*** The input Section Begins ***

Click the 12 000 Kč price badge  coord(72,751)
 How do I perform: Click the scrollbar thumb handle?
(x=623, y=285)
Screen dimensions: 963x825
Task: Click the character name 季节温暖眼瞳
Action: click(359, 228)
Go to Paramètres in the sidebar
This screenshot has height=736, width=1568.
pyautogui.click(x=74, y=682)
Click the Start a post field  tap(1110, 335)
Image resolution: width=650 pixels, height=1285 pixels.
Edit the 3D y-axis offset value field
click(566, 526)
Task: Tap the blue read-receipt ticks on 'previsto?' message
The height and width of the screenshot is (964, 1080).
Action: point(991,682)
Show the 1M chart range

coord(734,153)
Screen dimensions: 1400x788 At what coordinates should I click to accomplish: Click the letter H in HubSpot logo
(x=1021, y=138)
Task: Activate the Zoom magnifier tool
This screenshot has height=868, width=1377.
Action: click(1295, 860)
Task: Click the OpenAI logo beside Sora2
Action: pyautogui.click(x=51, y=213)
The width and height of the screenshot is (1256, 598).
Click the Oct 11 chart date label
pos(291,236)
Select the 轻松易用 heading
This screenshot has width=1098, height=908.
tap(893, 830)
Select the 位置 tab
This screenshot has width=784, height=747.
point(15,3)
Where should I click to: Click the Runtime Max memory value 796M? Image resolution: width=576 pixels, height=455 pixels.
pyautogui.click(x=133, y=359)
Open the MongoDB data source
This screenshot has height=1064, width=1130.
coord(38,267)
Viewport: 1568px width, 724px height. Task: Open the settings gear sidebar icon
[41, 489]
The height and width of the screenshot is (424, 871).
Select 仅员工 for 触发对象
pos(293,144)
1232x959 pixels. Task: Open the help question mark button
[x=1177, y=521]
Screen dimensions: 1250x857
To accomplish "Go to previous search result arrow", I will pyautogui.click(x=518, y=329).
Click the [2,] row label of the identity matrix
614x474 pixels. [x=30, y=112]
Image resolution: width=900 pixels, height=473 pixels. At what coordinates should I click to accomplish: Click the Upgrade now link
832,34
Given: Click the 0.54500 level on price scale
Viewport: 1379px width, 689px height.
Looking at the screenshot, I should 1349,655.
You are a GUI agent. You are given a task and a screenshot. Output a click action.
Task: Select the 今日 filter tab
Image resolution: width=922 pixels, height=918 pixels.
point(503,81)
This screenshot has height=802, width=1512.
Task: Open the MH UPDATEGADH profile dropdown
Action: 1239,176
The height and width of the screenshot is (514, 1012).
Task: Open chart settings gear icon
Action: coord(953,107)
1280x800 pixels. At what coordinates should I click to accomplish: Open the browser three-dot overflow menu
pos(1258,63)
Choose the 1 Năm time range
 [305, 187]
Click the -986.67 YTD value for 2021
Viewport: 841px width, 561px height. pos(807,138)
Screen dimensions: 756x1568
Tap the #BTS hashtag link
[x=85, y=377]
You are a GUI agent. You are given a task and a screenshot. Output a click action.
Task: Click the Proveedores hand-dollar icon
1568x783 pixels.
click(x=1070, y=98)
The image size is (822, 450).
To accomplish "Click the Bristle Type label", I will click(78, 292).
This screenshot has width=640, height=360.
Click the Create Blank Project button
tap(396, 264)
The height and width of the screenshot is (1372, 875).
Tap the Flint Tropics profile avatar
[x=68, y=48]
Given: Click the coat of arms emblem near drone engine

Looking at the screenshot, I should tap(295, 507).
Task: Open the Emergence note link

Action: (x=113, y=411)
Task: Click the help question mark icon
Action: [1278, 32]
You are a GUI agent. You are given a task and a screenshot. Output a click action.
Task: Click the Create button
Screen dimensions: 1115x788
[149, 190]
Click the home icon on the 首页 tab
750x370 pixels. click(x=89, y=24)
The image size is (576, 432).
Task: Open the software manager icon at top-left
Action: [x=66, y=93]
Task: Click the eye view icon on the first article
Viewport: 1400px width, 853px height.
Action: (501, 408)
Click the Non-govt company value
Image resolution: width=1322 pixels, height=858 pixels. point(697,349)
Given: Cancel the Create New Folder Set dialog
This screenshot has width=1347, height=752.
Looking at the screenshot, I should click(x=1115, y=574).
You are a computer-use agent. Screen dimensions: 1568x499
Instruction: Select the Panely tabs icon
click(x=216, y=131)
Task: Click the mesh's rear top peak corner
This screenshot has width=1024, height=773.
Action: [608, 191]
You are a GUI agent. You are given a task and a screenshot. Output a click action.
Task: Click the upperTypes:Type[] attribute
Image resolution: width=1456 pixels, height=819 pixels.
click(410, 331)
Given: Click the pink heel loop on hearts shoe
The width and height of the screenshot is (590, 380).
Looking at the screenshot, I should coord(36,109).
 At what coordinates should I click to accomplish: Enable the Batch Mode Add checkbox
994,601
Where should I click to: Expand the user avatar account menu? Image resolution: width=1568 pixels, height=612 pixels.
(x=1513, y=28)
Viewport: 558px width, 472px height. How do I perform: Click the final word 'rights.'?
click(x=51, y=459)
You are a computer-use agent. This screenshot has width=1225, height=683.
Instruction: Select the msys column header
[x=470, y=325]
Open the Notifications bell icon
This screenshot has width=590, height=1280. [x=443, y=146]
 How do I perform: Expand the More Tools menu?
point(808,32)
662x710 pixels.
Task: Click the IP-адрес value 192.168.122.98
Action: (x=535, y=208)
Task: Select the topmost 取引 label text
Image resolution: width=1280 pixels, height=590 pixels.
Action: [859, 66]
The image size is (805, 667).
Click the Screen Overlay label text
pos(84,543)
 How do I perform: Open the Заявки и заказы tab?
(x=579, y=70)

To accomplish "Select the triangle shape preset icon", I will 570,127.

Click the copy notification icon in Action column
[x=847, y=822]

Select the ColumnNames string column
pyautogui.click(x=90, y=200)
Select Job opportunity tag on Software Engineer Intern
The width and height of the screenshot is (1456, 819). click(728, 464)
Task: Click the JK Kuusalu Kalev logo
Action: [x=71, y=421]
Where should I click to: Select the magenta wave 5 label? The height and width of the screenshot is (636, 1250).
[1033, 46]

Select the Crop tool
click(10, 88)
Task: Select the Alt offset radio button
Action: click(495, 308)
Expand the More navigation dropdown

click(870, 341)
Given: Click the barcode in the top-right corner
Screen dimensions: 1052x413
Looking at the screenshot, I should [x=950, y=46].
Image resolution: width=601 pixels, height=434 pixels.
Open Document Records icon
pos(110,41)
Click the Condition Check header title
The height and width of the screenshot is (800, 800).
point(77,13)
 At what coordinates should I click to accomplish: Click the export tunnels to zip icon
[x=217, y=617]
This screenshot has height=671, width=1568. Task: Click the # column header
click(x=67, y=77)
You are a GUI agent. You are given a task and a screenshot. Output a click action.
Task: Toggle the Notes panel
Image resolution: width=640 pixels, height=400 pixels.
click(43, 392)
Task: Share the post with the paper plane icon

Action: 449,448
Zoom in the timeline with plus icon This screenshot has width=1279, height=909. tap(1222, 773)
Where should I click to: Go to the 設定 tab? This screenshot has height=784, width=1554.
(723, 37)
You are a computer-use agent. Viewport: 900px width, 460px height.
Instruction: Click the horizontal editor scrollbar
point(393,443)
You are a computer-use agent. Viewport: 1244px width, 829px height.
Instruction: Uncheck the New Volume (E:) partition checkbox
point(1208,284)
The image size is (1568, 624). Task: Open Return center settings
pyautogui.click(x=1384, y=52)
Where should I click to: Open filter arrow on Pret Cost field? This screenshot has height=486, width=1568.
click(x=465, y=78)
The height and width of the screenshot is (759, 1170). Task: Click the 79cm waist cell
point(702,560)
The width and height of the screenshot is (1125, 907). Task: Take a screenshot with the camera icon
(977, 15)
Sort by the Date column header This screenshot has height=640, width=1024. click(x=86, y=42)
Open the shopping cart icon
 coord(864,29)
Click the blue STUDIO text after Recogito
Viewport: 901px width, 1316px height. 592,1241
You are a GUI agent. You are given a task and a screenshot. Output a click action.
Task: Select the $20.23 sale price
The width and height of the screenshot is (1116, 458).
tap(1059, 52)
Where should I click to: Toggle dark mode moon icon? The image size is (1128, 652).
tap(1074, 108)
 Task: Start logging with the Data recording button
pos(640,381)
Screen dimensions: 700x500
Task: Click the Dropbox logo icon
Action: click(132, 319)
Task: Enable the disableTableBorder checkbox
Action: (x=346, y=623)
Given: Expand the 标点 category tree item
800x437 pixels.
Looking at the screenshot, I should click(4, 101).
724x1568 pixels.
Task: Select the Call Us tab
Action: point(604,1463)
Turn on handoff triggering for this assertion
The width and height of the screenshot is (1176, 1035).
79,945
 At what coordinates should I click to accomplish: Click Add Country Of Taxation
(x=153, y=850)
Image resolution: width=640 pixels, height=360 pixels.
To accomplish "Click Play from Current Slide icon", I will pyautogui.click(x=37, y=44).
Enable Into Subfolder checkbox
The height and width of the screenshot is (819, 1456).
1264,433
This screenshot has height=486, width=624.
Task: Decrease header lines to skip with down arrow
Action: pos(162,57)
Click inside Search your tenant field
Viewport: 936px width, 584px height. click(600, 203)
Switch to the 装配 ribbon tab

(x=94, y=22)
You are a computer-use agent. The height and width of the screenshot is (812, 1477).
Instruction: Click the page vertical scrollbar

*** The input Section Ends ***

Copy every line of the material above in which the string "price" can be found.

→ **Reply**:
Click the 12 000 Kč price badge  coord(72,751)
Given: Click the 0.54500 level on price scale
Task: Select the $20.23 sale price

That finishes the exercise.